DAMIANO DAMIANI, 1922-2013

A lot of artists are sometimes trapped by their race and/or their heritage; auteurs outside of America that make superlative and innovative films are often quoted as “French director” or “German expressionist” and sometimes these people would just for once like to hear “director” or “expressionist” as a sole description, leaving the nation of origin out. Race, for many of these artists, shouldn’t matter. And this was the case for Damiano Damiani, a versatile and groundbreaking filmmaker, who passed away March 7th at his home in Rome age 90.

Polish poster for THE WITCH (1966)
Damiani was a fan of American cinema and the mystique of Hollywood was a source of inspiration for his mostly Italian films. Film critic Paolo Mereghetti described him as “a Hollywood impressionist and the most American of Italian directors!” His films were distinctly unique, driven by ferocity and ambition and visually sumptuous and almost always perverse in style and content.
Damiani transformed quietly sophisticated Glenda Jackson into a repressed nun in THE DEVIL IS A WOMAN, he led bandit Klaus Kinski towards meaningful revolution in the much celebrated Spaghetti Western A BULLET FOR THE GENERAL and he directed DJANGO superstar Franco Nero in gritty urban crime thrillers HOW TO KILL A JUDGE and THE DAY OF THE OWL.
Celebrated for his visceral and extremely socially aware films, Damiani injected these fast and furious gems with political insight with acute inter-personal psychological edge. As director Pasolini once stated, “These films stick with you, they really leave an impression. These message movies are made by someone who is a bitter moralist hungry for old purity.”
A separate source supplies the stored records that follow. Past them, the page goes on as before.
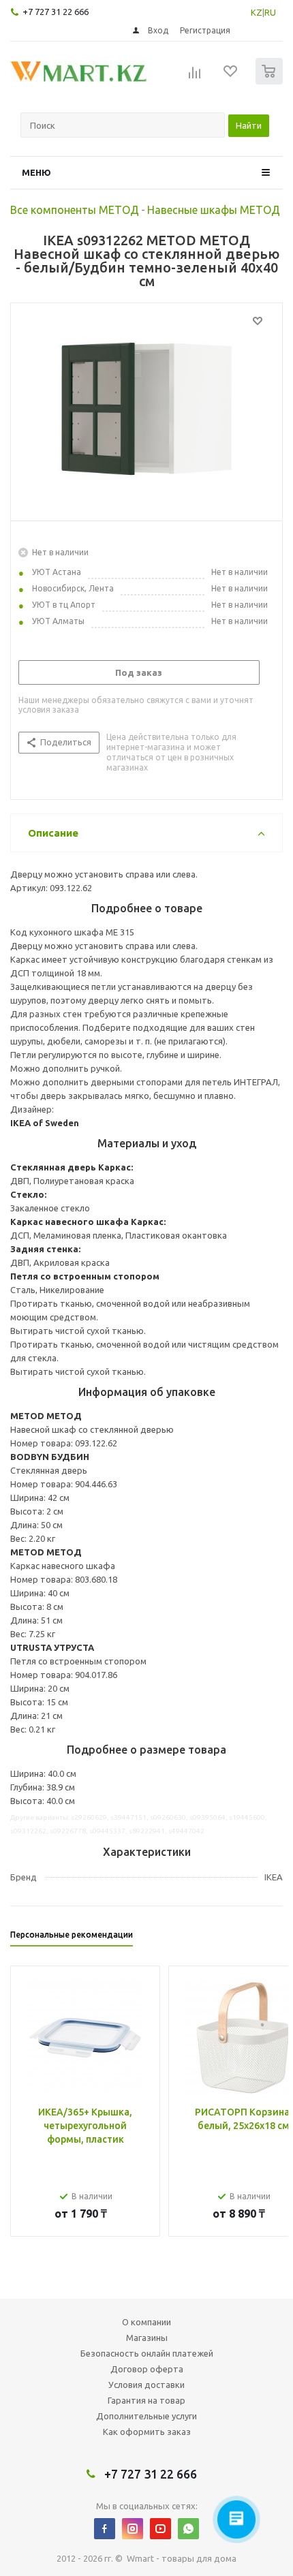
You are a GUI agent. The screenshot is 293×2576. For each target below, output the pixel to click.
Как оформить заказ (147, 2431)
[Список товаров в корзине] (271, 81)
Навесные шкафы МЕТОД (213, 210)
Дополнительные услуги (146, 2416)
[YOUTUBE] (160, 2528)
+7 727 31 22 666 (55, 11)
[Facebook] (104, 2528)
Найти (249, 125)
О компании (146, 2322)
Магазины (147, 2337)
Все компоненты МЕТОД (74, 210)
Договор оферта (146, 2369)
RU (270, 12)
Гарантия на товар (146, 2400)
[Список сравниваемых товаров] (195, 77)
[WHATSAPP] (188, 2528)
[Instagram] (132, 2528)
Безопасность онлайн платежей (146, 2353)
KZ (256, 12)
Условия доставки (146, 2384)
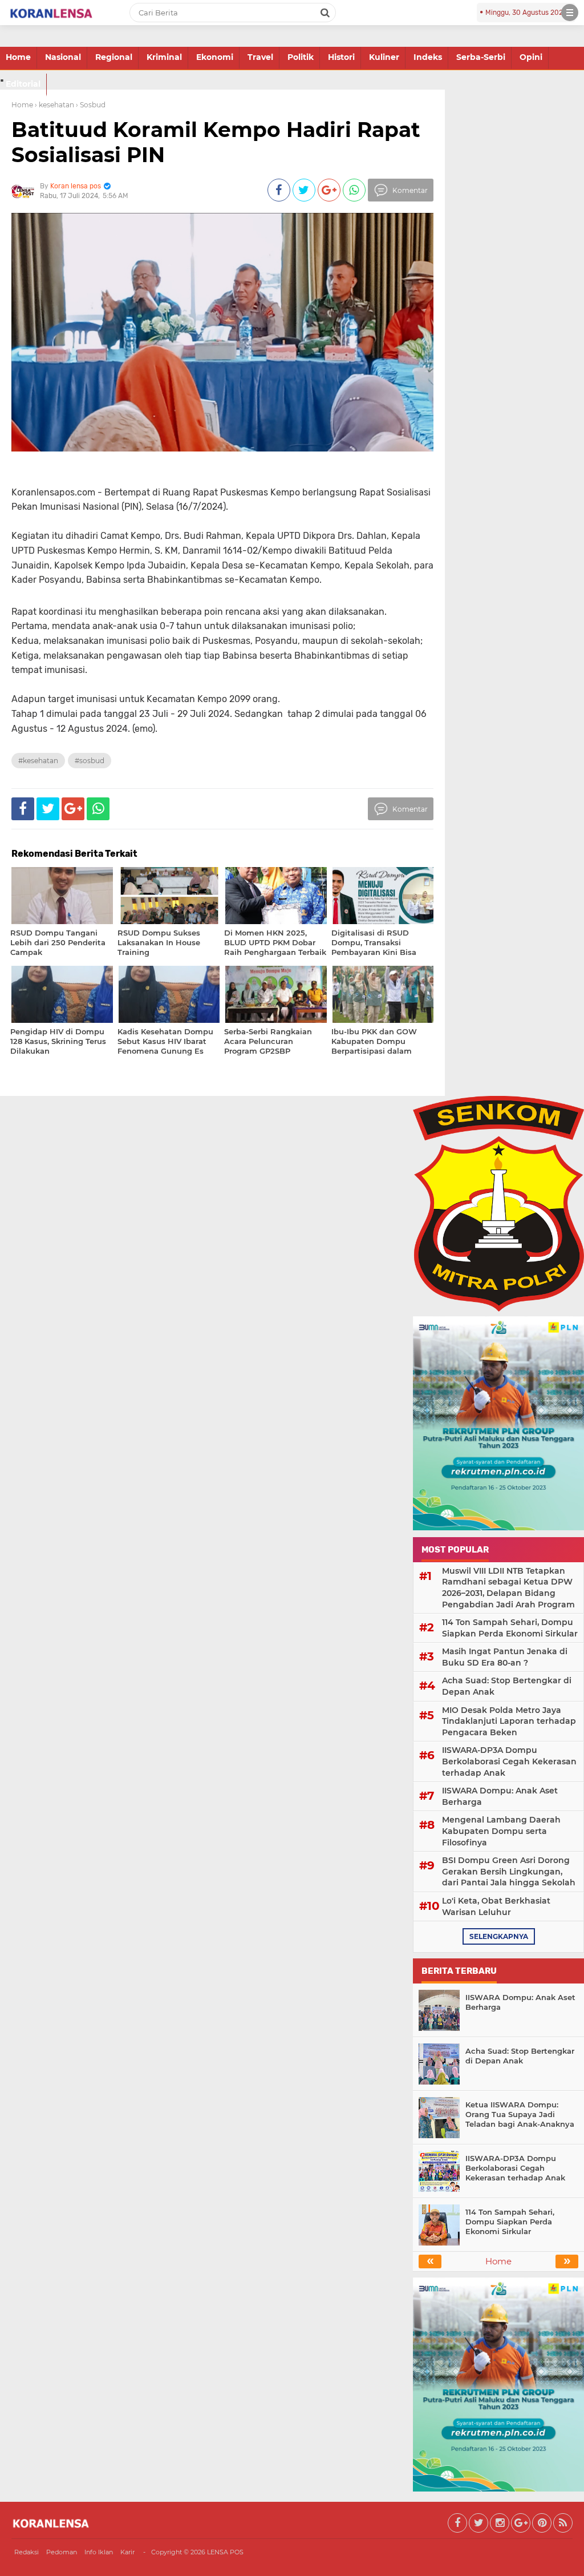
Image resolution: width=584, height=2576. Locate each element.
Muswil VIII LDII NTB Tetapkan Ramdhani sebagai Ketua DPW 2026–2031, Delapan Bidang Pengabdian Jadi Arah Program (508, 1588)
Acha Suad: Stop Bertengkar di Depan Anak (506, 1686)
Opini (531, 57)
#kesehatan (38, 760)
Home (18, 57)
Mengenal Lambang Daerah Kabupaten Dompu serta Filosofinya (501, 1831)
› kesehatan (54, 104)
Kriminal (164, 57)
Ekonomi (214, 57)
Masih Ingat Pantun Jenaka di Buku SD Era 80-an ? (504, 1657)
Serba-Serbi (480, 57)
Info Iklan (98, 2552)
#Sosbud (89, 760)
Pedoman (61, 2552)
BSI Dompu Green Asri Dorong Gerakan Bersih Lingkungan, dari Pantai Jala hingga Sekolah (508, 1871)
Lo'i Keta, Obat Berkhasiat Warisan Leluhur (496, 1906)
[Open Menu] (569, 12)
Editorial (23, 84)
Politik (300, 57)
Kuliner (384, 57)
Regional (113, 57)
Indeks (427, 57)
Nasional (63, 57)
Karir (127, 2552)
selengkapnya (498, 1936)
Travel (260, 57)
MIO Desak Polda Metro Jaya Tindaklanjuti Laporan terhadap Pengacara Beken (509, 1721)
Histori (341, 57)
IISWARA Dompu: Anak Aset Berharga (500, 1796)
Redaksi (26, 2552)
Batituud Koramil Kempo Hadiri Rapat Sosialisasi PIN (215, 142)
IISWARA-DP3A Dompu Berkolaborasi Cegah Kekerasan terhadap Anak (509, 1761)
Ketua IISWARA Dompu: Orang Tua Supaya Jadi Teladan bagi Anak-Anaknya (519, 2114)
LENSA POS (225, 2552)
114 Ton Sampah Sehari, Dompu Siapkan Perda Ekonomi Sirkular (510, 1628)
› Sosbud (91, 104)
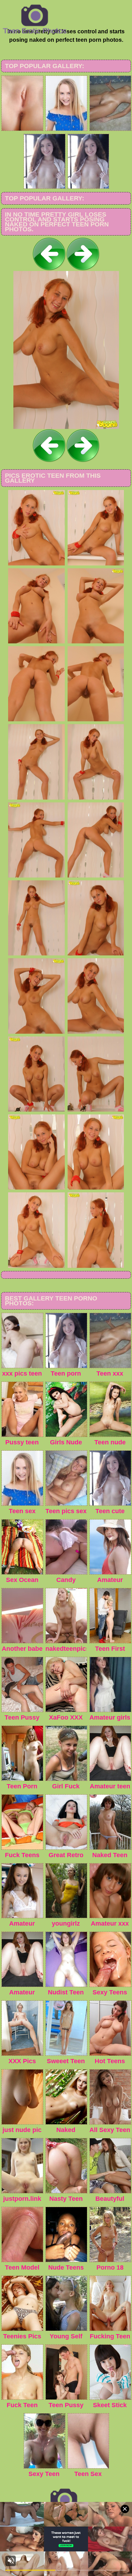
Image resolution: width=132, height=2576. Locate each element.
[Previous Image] (49, 269)
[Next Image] (83, 269)
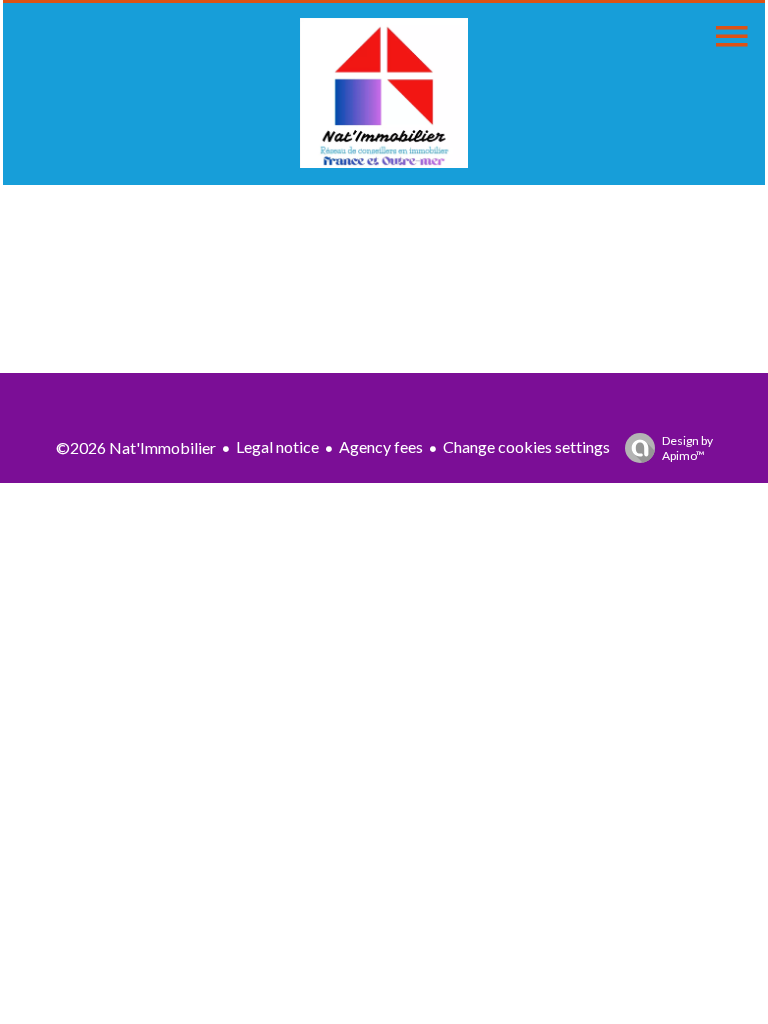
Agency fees (381, 446)
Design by (687, 448)
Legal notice (277, 446)
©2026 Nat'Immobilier (136, 447)
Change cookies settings (526, 446)
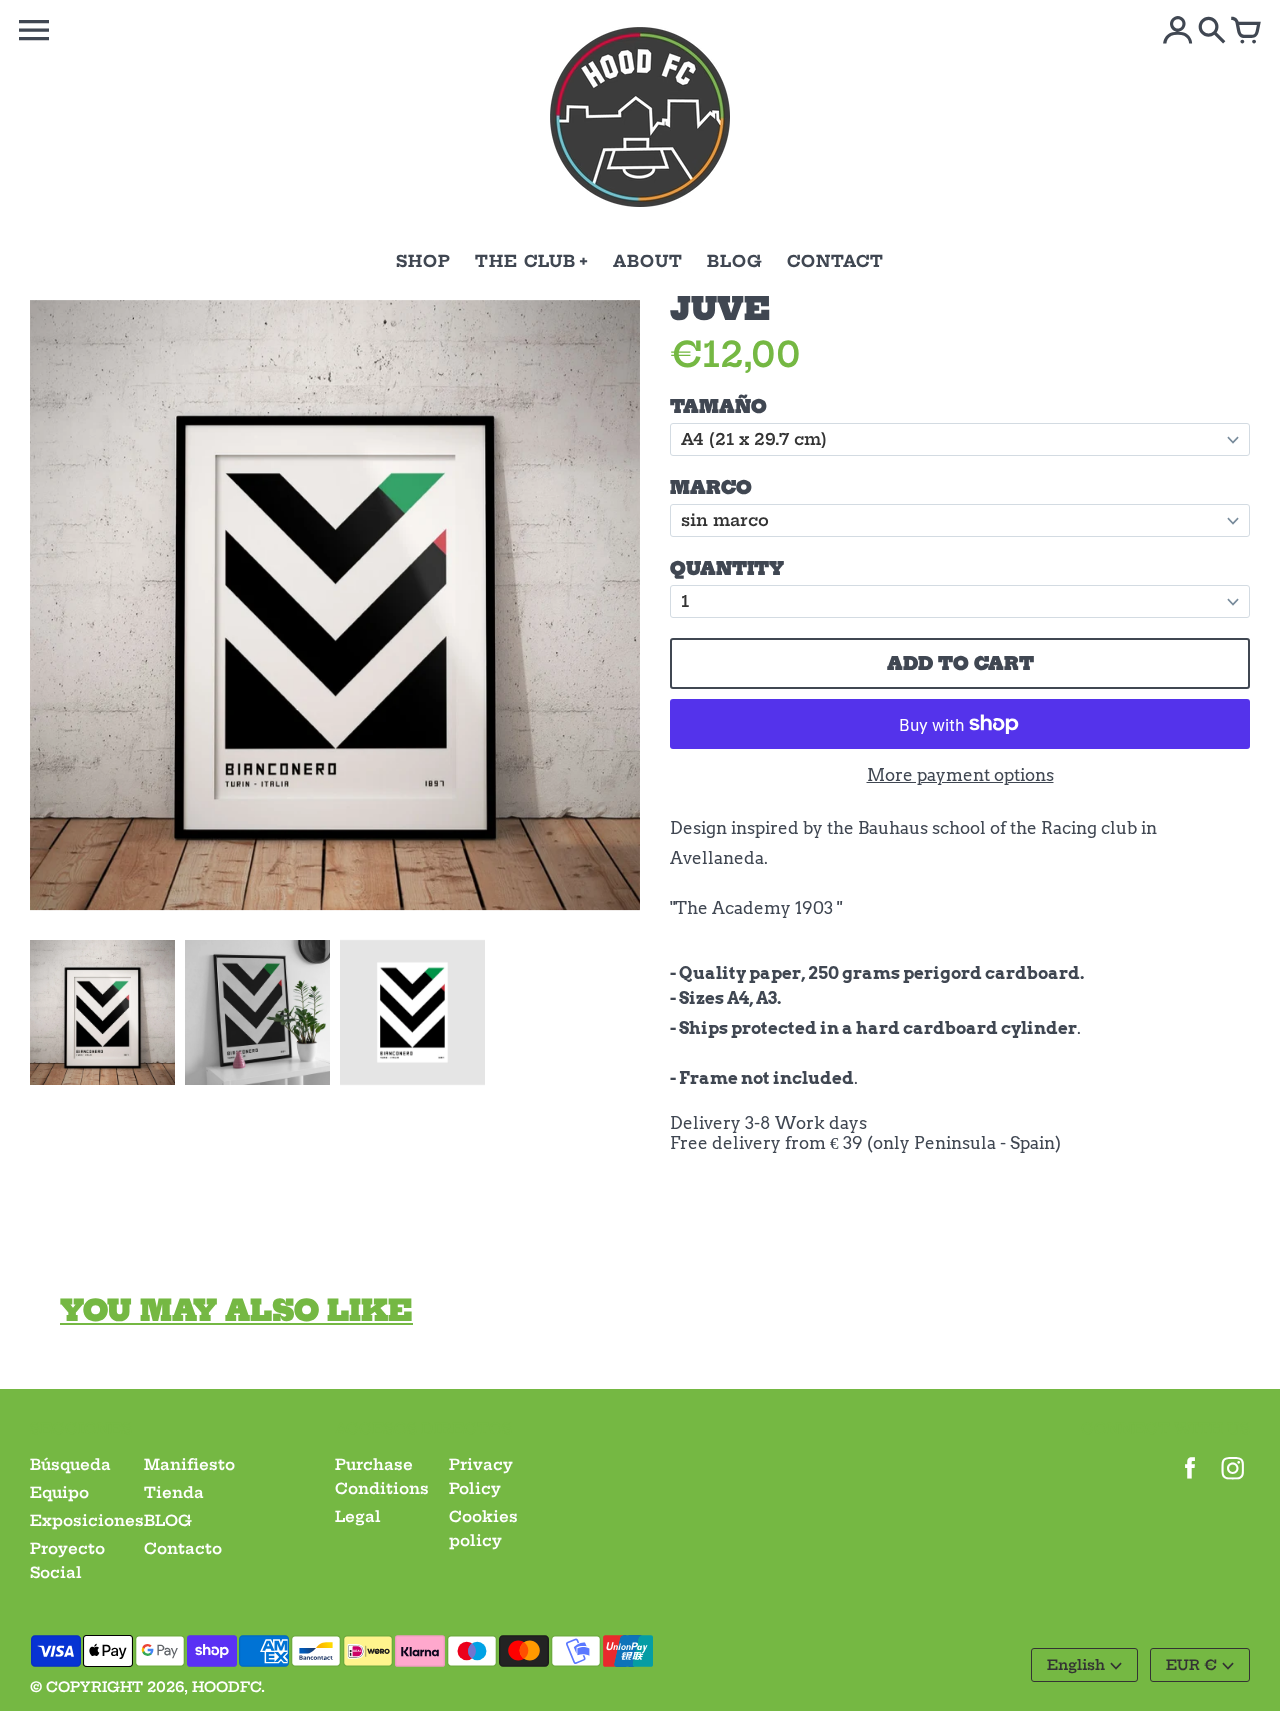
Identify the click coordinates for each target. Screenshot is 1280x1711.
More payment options (960, 775)
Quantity (727, 568)
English (1076, 1665)
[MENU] (34, 30)
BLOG (168, 1520)
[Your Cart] (1246, 32)
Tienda (174, 1492)
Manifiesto (189, 1464)
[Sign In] (1178, 32)
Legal (358, 1516)
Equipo (59, 1492)
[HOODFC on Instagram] (1233, 1481)
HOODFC (226, 1687)
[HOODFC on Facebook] (1190, 1481)
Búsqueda (70, 1464)
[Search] (1212, 32)
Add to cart (960, 663)
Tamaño (718, 406)
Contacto (183, 1548)
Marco (711, 487)
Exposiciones (87, 1520)
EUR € (1191, 1665)
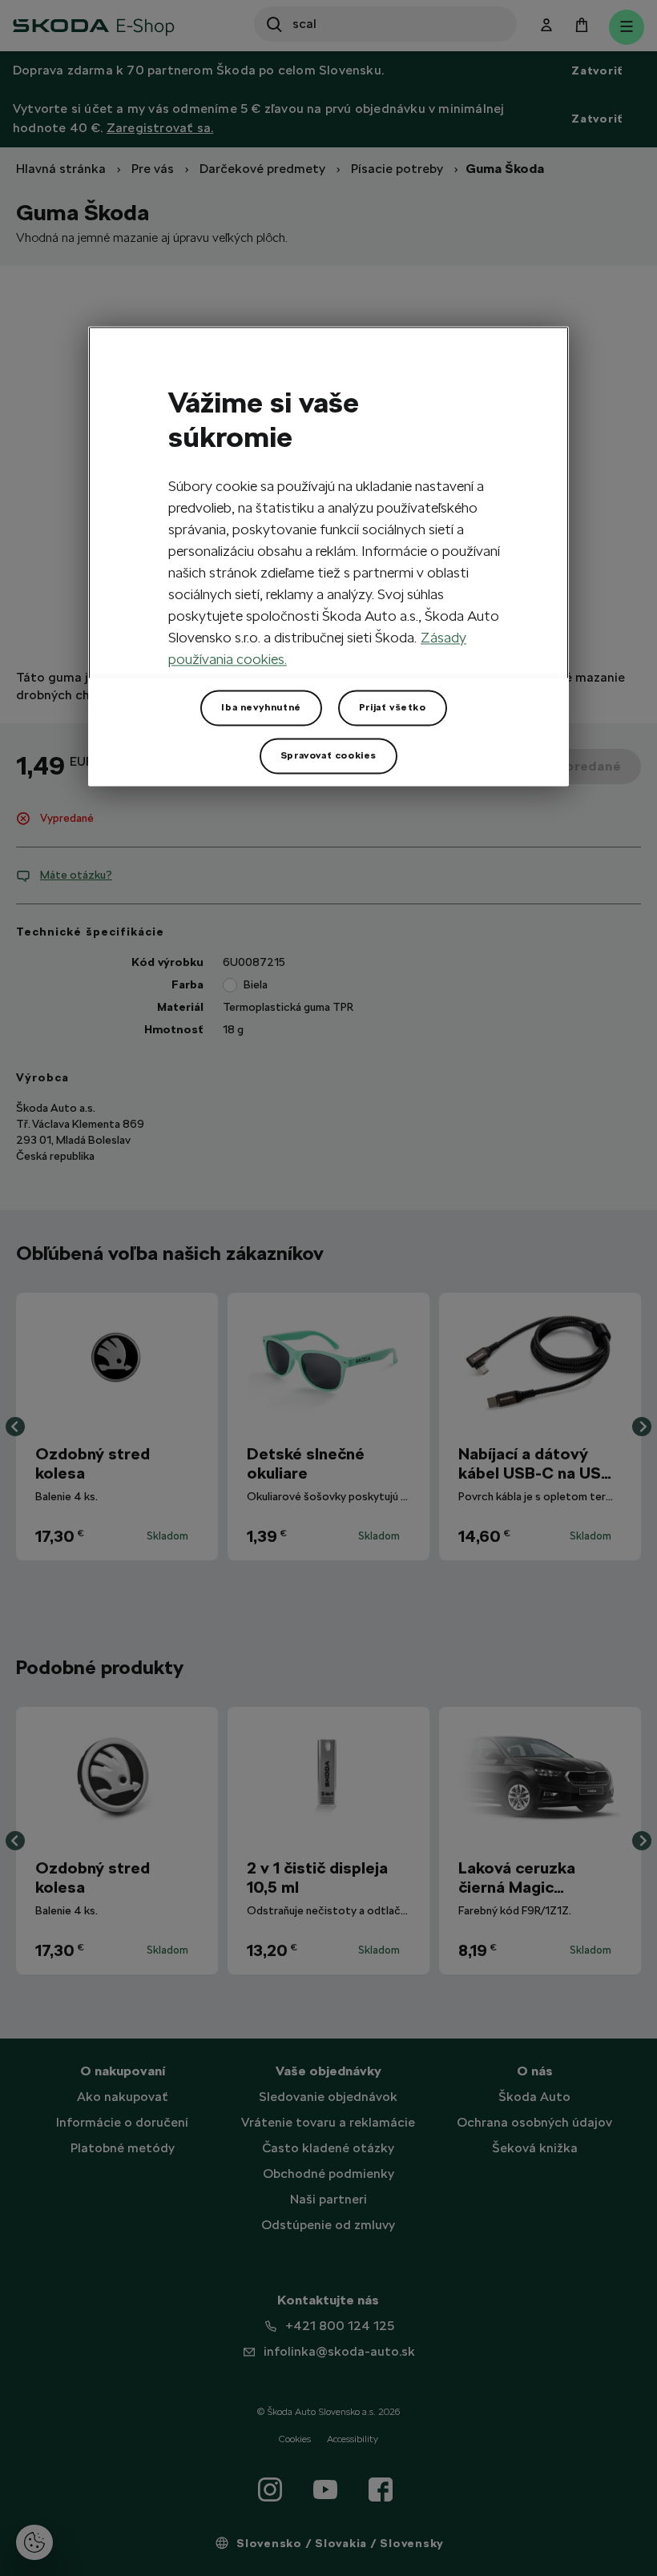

But for me personally, and for many horror fans alike, the one film that really had struck a nerve is Damiani’s one horror film – the superlative and criminally underrated AMITYVILLE II: THE POSSESSION. With it’s genuinely creepy menace, it’s perpetual relentless no holds back, it’s sickly sleazy front held together beautifully by great style and breathtakingly brutal and honest performances by the likes of Rutanya Alda, Burt Young, Diane Franklin and the reclusive Jack (whatever happened to?) Magner this is a fan favorite and a perfectly realized motion picture.
Thank you Mr. Damiani for delivering one of my most treasured childhood memories, where this seven year old suburban monster-kid stayed up late to watch your movie about a troubled Italian American family being tormented by that infamous unholy Long Island abode. RIP.